When I was planning a PKI solution for one of my customers, the first thing that came to my mind is how to define the SLA for the PKI solution? That is, how much time can a corporate wait for a failed CA server for example?
This led me to another question, what is the consequences for having CA down? To answer this question, I may ask myself: What cannot be done if a CA is down.
The answer is simple, if CA is down, two things are immediately get affected:
- Your ability to issue certificate
- Your ability to recover keys
- Your ability to sign CRLs
Well, in small environments, you do not care that much for point 1 and 2, and your focus shall go to point 3. Let me start by stating the urgency of signing CRL.
If you do not sign CRLs and publish them before the current CRL expires, any service that performs CRL checking will eventually stop working or accepting your internally issued certificates. This is a huge thing!!
So, point 3 is the most important factor to look at when you have failed CA. You can do one of two things:
- If you possess the private key of the CA, you can manually sign and publish a CRL.
- You have to recover the CA before the current CRL expires.

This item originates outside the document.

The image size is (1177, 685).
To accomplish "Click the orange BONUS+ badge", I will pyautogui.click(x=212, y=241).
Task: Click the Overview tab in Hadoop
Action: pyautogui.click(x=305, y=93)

As point 1 is not an easy thing or normal thing to do, my focus is point 2, which is fixing the CA before the current CRL expires.
So, if I have a 3 days CRL validity period, then I can have as much as 3 days until the current CRL expires (this is when the CA published a CRL and fail immediately), or I can have up to one second before the current CRL expires (this is when the CA published a CRL and failed after 3 days and right before publishing the next CRL).
Well, this opens the door for so much tolerance an inaccuracy in defining an SLA to recover a CA, right? The option that give you more flexibility is CRL overlap.
“Let us focus on how Base CRLs works with overlap. As mentioned there is some additional configuration that can be performed that can optimize your CRL publishing intervals so that you have adequate time to perform Emergency CRL Signing or to recover your CA. What will need to be configured is the CRL Overlap Period. In order to configure the CRL Overlap Period both the CRLOverlapUnits and CRLOverlapPeriod registry settings need to be configured.
So, in my previous example my CRL had a validity period of 3 days. What I can do now is add a CRL Overlap Period of 3 days. With this configuration, my CRL will be valid for a period of 6 Days. However, at 3 days a new CRL will be published as well. This is illustrated in the graphic below:
In the example illustrated in the graphic above, CRL 1 will be valid for a period of 6 days. CRL 2 will be published at Day 3. So, if my CA fails between Day 1 and Day 3, I would still have 3 Days (Day 3 through Day 6) to perform Emergency CRL signing or to recover my CA in event of failure. If my CA fails between Day 3 and Day 6, there is a new CRL (CRL 2) that is valid through Day 9. So, in short if my CA fails between Day 3 and Day 6, I still have at least 3 days to perform Emergency CRL Signing or to recovery my CA, before revocation checking starts to fail. And the reason that I have the 3 days is the CRL Overlap Period extended out my CRL for 3 days and staggered the Next Publish and Next Update times by 3 days”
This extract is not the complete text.